Curling great Peja Lindholm has become the latest foreign addition to China's push for glory at the Beijing 2022 Winter Olympics.
The 49-year-old Swede has been appointed head coach of the Chinese curling squad, and will officially take the reins in August.
"I'm so excited to be the head coach of the Chinese national curling team," Lindholm was quoted in a statement on the Chinese Curling Association (CCA) website on Saturday.
"The squad is young and energetic... I've been paying attention to the team at international competitions for a long time, and I'm familiar with the players.
"I believe with the support of the coaches, Team China can greatly improve and become a truly strong team on the international stage."
As a player, Lindholm won three world titles and a pair of European championships over a career that spanned two decades, however a medal eluded him in his three Olympic appearances (1998, 2002 and 2006).
After embarking on a coaching career in 2011, the silverware continued to rack up, with Lindholm steering Sweden to four world titles, one Olympic gold medal (Anna Hasselborg) and one silver (for Niklas Edin) at last year's Winter Games in Pyeongchang.

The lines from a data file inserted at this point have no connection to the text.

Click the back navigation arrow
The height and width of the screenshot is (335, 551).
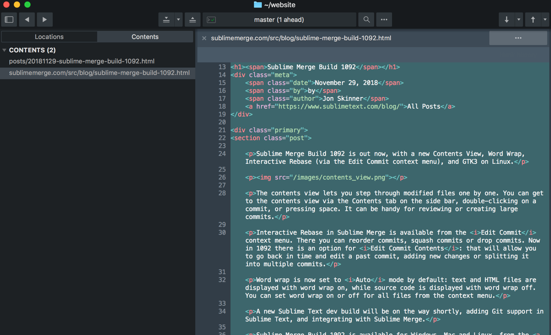pos(26,19)
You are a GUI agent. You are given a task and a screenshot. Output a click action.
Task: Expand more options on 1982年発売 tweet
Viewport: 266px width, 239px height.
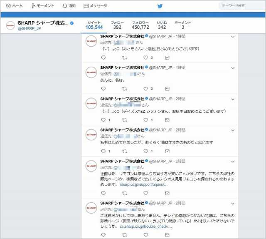232,130
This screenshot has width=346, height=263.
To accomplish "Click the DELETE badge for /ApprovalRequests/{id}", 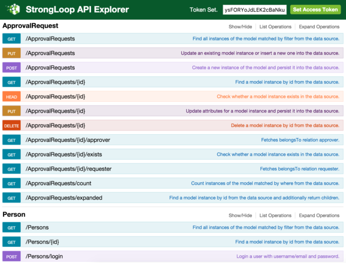I will pyautogui.click(x=11, y=126).
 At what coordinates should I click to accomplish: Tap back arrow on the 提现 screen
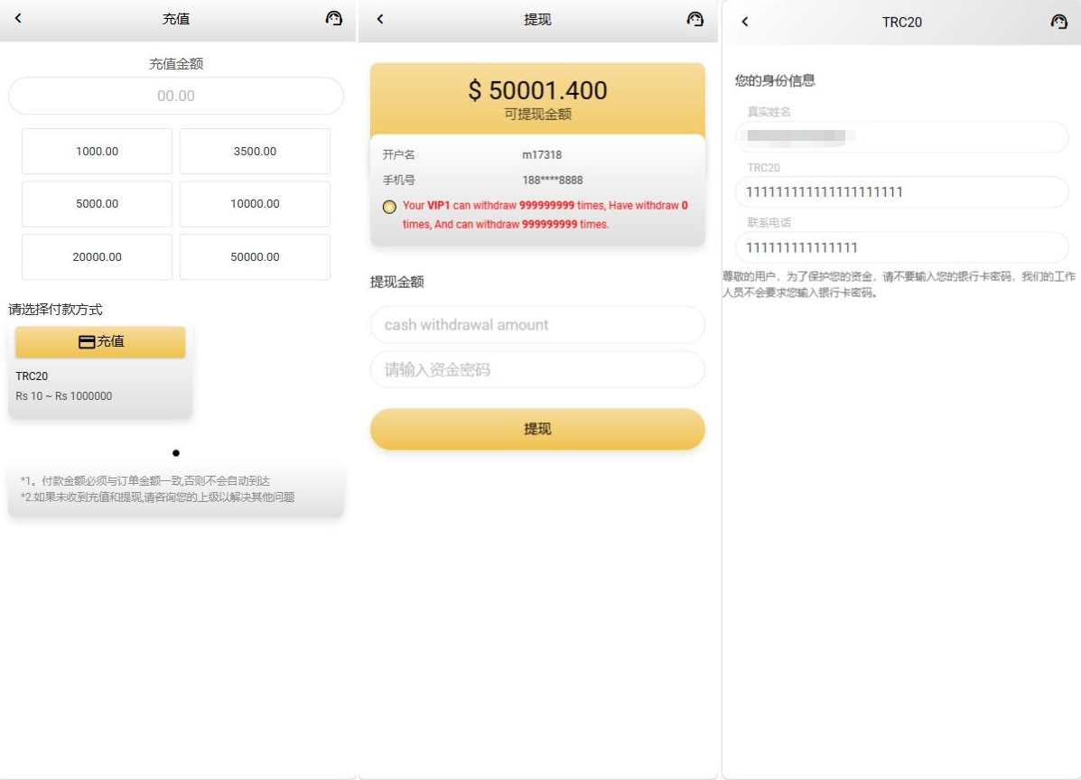coord(380,19)
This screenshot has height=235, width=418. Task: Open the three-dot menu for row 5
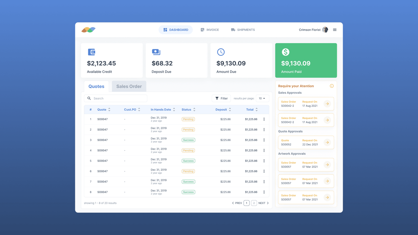(264, 161)
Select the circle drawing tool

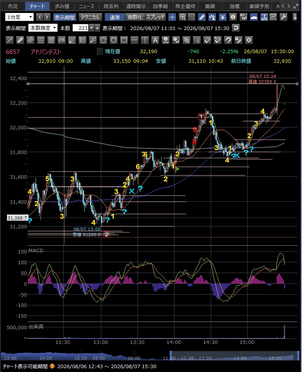point(113,40)
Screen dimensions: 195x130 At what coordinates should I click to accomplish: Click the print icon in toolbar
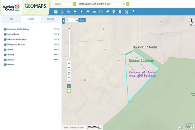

In total, Sweden amassed 31 medals during his reign, according to the CCA, before resigning as head coach in May.
"After nine years I decided to do new stuff. This means I will leave SWE curling as the national coach. So many memories I have together with the teams! Thanks to you all and best of luck in the future. I will NEVER forget this," Lindholm wrote on Twitter at the time.
Lindholm's appointment comes as China continues to invest heavily in hiring foreign coaches to help the nation close the gap to the world's ice and snow powerhouses in preparation for the 2022 Winter Olympics in Beijing.
The foreign influx has even been evident in sports in which China is traditionally strong, with Korean Kim Sun-tae taking charge of the Chinese short-track speed skating squad.
The Chinese men's and women's curling teams were only formed in 2002 and 2003 respectively, but have made rapid progress up the ranks.
The women's squad won the 2009 word title and bronze at the 2010 Olympics, while last month the men's team pulled off a shock with a runner-up finish at the Curling World Cup final in Beijing.
Despite such successes, however, officials are urging for greater efforts to be made as Beijing 2022 draws ever closer.
"Some highlights were achieved in the past season on ice and snow, but the overall performance wasn't satisfying enough compared to the progress expected to be made at this point to realize our high ambitions for 2022," said Gou Zhongwen, director of the General Administration of Sport of China.
"It's a pressing challenge where we don't have time on our side. We must stop feeling complacent about the small steps made so far, and we must mobilize all possible resources and try to adopt some unconventional methods to prepare our teams in the next three years."